[Dataset excerpt]
>> BEGIN
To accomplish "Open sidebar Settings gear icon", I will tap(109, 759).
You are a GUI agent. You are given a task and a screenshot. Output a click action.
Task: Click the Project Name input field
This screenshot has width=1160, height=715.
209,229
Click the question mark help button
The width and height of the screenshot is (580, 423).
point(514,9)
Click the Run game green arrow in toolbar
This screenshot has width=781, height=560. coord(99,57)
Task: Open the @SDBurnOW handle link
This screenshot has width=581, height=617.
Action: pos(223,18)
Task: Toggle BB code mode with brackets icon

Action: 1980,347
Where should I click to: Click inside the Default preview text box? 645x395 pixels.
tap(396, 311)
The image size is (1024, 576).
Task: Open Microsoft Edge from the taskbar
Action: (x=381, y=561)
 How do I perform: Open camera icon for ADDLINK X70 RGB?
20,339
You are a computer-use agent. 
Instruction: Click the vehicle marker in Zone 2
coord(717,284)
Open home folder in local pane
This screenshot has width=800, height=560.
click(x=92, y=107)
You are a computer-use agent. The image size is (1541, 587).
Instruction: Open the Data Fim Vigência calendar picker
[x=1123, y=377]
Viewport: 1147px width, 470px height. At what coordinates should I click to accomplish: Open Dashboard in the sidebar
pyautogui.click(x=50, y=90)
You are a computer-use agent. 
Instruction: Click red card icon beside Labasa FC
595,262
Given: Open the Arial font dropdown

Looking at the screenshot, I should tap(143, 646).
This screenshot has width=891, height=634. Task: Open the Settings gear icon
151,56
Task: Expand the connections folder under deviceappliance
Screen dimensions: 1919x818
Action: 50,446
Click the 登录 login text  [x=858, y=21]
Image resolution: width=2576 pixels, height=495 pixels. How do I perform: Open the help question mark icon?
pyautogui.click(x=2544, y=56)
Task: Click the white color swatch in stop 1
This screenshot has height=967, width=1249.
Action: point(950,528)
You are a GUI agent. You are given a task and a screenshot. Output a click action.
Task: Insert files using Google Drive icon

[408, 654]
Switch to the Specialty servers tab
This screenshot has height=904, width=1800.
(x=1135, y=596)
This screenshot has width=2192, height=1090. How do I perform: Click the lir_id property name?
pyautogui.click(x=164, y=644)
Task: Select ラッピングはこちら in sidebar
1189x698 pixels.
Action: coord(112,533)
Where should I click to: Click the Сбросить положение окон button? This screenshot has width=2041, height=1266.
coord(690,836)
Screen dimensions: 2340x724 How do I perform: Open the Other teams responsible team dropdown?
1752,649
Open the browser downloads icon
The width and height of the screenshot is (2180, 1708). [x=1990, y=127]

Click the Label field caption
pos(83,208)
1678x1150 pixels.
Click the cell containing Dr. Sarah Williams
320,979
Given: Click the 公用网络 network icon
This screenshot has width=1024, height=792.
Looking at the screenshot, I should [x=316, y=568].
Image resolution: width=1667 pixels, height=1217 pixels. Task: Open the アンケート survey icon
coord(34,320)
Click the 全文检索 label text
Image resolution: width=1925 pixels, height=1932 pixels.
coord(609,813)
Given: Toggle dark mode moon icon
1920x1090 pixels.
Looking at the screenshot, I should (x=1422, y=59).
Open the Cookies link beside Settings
>> END
> _JOB_: Swap "vehicle" for "truck" and give the lines again, beginning at the line that contains "How do I perform: Open camera" and stopping after the line that contains "click(x=92, y=107)". Keep everything else the same.

> _EXERCISE OUTPUT_:
 How do I perform: Open camera icon for ADDLINK X70 RGB?
20,339
You are a computer-use agent. 
Instruction: Click the truck marker in Zone 2
coord(717,284)
Open home folder in local pane
This screenshot has width=800, height=560.
click(x=92, y=107)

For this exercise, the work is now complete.